-- What to do --
Write out the records again exactly and exclude the pictures.

━━ Given information

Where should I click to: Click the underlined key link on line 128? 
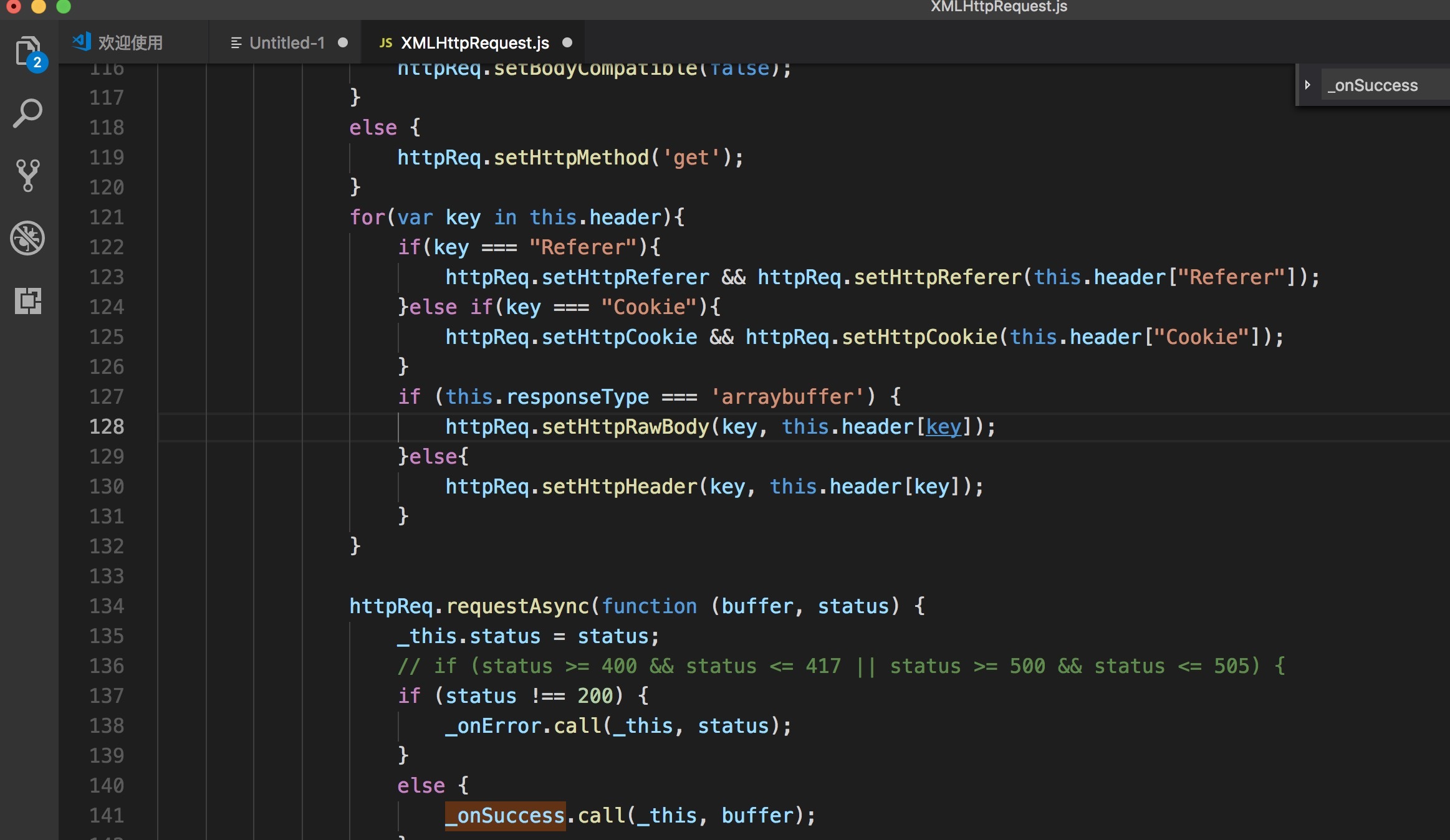tap(943, 427)
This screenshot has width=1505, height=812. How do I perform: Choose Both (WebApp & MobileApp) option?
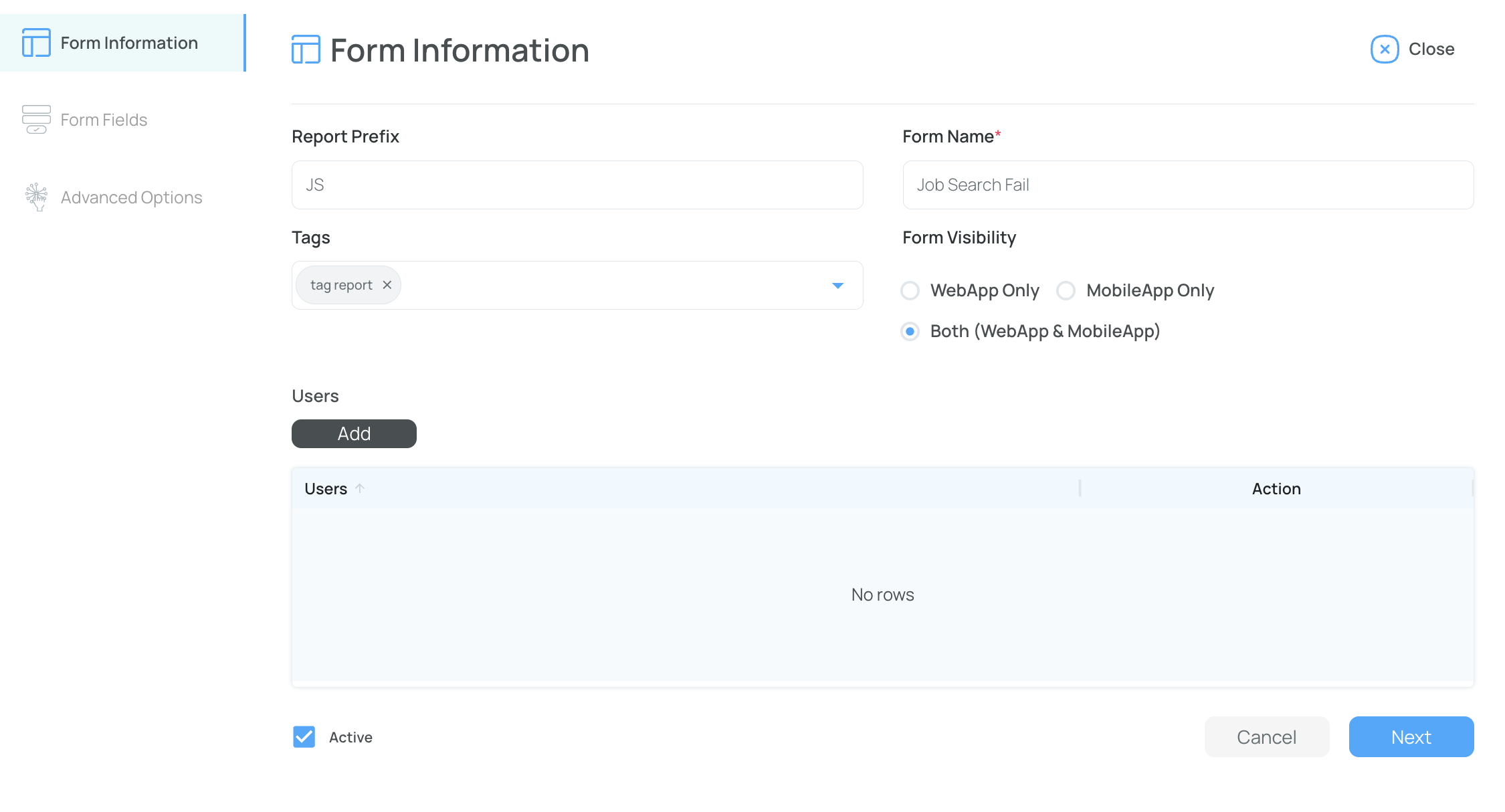tap(910, 332)
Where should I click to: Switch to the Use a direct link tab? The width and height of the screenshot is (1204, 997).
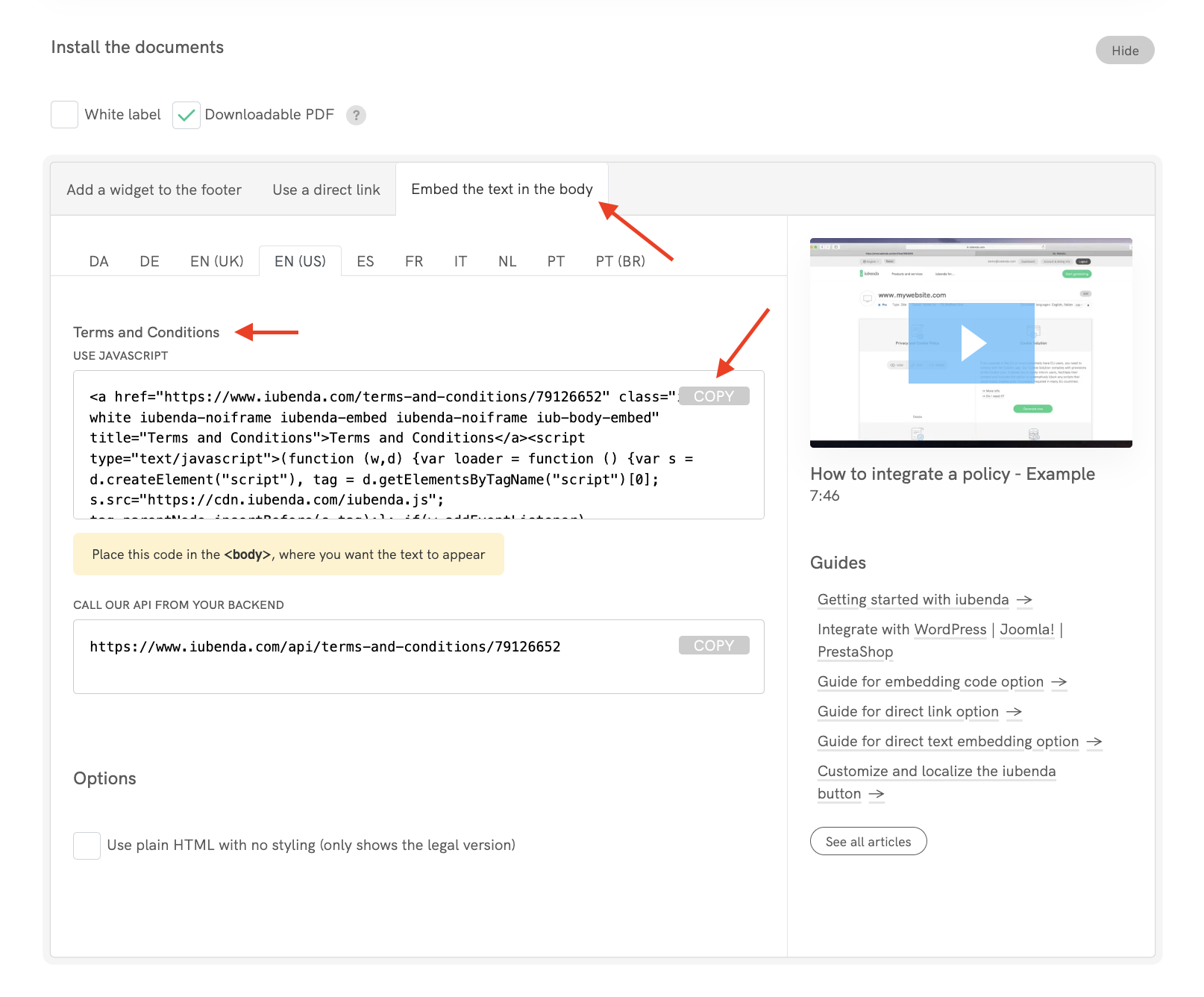(x=326, y=190)
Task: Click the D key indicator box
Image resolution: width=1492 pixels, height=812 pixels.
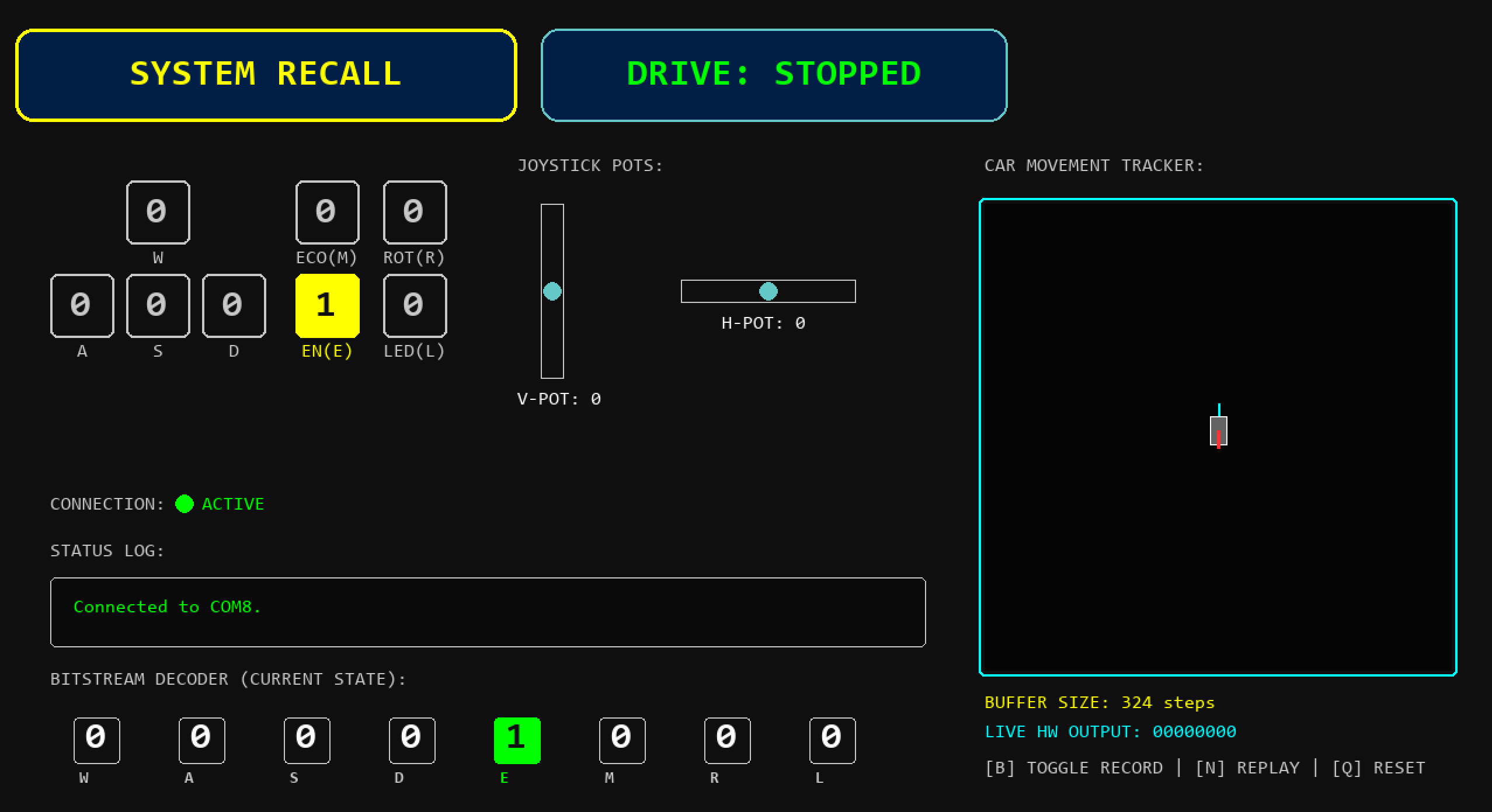Action: (x=234, y=305)
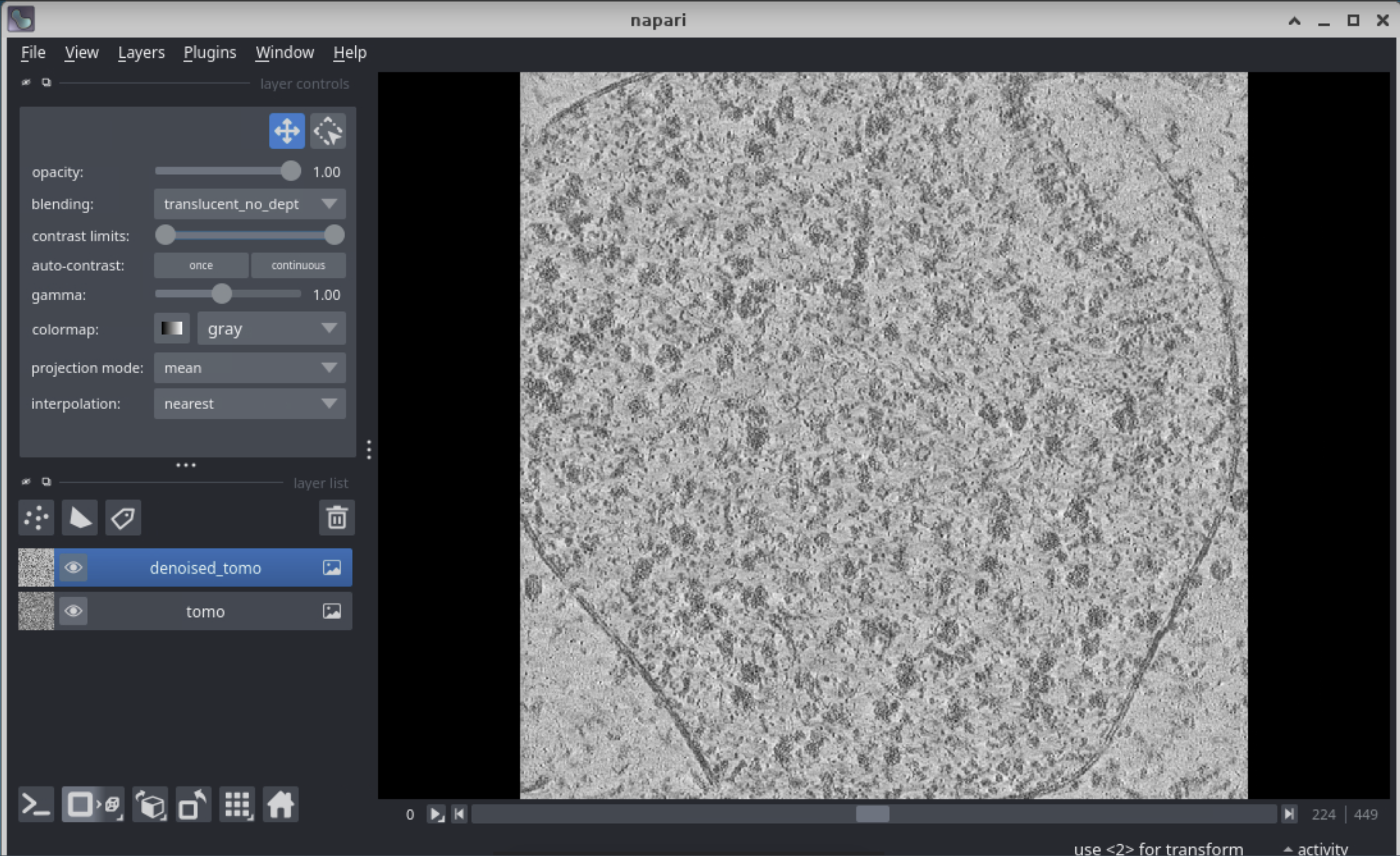Hide the denoised_tomo layer
Image resolution: width=1400 pixels, height=856 pixels.
click(x=73, y=567)
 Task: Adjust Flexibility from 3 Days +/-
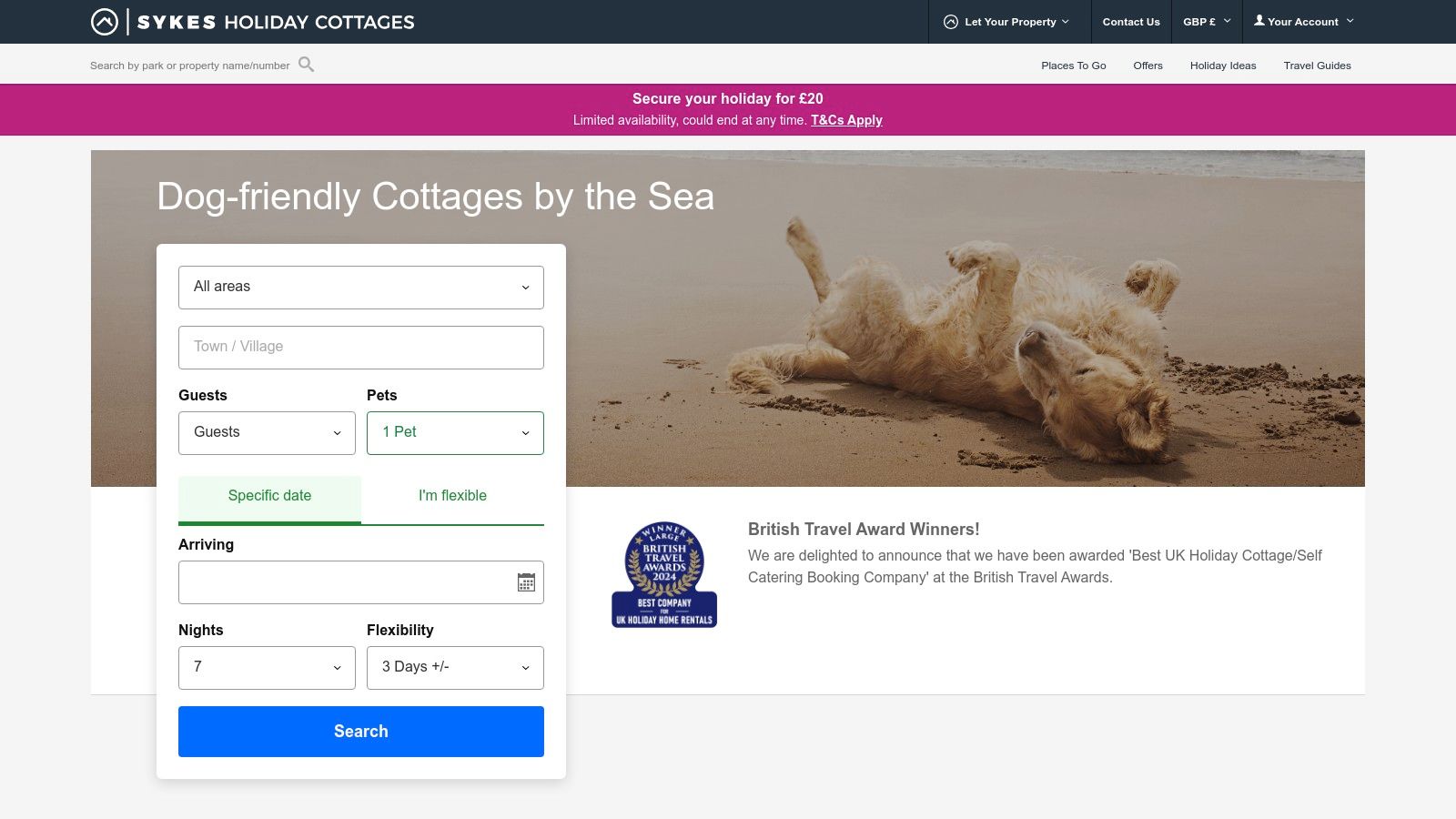click(x=454, y=667)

━━━━

-- Result for this exercise --
Where should I click to: Click the underlined key link on line 128? 
tap(943, 427)
This screenshot has width=1505, height=812. How do I perform: Choose Both (WebApp & MobileApp) option?
tap(910, 332)
Where should I click to: Switch to the Use a direct link tab? The width and height of the screenshot is (1204, 997).
(x=326, y=190)
Task: Click the D key indicator box
Image resolution: width=1492 pixels, height=812 pixels.
Action: (x=234, y=305)
Hide the denoised_tomo layer
Image resolution: width=1400 pixels, height=856 pixels.
click(x=73, y=567)
 Task: Adjust Flexibility from 3 Days +/-
click(x=454, y=667)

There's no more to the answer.